[Start of Material supplied]
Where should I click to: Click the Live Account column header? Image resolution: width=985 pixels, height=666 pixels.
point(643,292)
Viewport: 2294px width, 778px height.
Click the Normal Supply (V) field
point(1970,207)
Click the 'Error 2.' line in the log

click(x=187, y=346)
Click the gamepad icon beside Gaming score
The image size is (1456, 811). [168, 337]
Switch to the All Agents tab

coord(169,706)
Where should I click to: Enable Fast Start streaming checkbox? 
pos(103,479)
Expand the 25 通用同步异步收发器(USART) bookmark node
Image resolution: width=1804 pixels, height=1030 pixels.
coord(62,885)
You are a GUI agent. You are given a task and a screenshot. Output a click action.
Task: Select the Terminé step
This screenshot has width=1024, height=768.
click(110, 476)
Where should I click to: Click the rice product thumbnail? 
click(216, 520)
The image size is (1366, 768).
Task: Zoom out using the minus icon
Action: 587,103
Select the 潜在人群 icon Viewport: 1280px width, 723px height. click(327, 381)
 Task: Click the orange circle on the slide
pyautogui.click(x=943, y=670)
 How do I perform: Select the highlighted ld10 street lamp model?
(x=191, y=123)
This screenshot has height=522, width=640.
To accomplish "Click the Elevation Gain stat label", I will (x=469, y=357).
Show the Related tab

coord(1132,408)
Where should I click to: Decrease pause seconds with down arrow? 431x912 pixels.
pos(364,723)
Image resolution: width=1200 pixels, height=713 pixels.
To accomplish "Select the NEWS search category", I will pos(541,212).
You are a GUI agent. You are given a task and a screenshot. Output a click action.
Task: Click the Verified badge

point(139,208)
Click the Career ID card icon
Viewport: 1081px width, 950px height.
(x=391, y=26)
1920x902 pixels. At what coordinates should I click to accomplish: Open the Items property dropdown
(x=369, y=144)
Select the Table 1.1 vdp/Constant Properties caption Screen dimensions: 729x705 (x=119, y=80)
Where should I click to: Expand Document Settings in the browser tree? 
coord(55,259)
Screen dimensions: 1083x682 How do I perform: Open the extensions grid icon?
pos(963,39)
[End of Material supplied]
Required task → Reproduce the data above line for line, without changing anything.

Result of this exercise →
Where should I click to: Click the Live Account column header? Image resolution: width=985 pixels, height=666 pixels.
point(643,292)
Viewport: 2294px width, 778px height.
Click the Normal Supply (V) field
point(1970,207)
Click the 'Error 2.' line in the log

click(x=187, y=346)
Click the gamepad icon beside Gaming score
The image size is (1456, 811). [168, 337]
Switch to the All Agents tab

coord(169,706)
Where should I click to: Enable Fast Start streaming checkbox? 
pos(103,479)
Expand the 25 通用同步异步收发器(USART) bookmark node
Image resolution: width=1804 pixels, height=1030 pixels.
coord(62,885)
You are a GUI agent. You are given a task and a screenshot. Output a click action.
Task: Select the Terminé step
This screenshot has width=1024, height=768.
click(110, 476)
Where should I click to: Click the rice product thumbnail? 
click(216, 520)
The image size is (1366, 768).
Task: Zoom out using the minus icon
Action: 587,103
Select the 潜在人群 icon Viewport: 1280px width, 723px height. click(327, 381)
 Task: Click the orange circle on the slide
pyautogui.click(x=943, y=670)
 How do I perform: Select the highlighted ld10 street lamp model?
(x=191, y=123)
This screenshot has height=522, width=640.
To accomplish "Click the Elevation Gain stat label", I will (x=469, y=357).
Show the Related tab

coord(1132,408)
Where should I click to: Decrease pause seconds with down arrow? 431x912 pixels.
pos(364,723)
Image resolution: width=1200 pixels, height=713 pixels.
To accomplish "Select the NEWS search category", I will pos(541,212).
You are a GUI agent. You are given a task and a screenshot. Output a click action.
Task: Click the Verified badge

point(139,208)
Click the Career ID card icon
Viewport: 1081px width, 950px height.
(x=391, y=26)
1920x902 pixels. At what coordinates should I click to accomplish: Open the Items property dropdown
(x=369, y=144)
Select the Table 1.1 vdp/Constant Properties caption Screen dimensions: 729x705 (x=119, y=80)
Where should I click to: Expand Document Settings in the browser tree? 
coord(55,259)
Screen dimensions: 1083x682 How do I perform: Open the extensions grid icon?
pos(963,39)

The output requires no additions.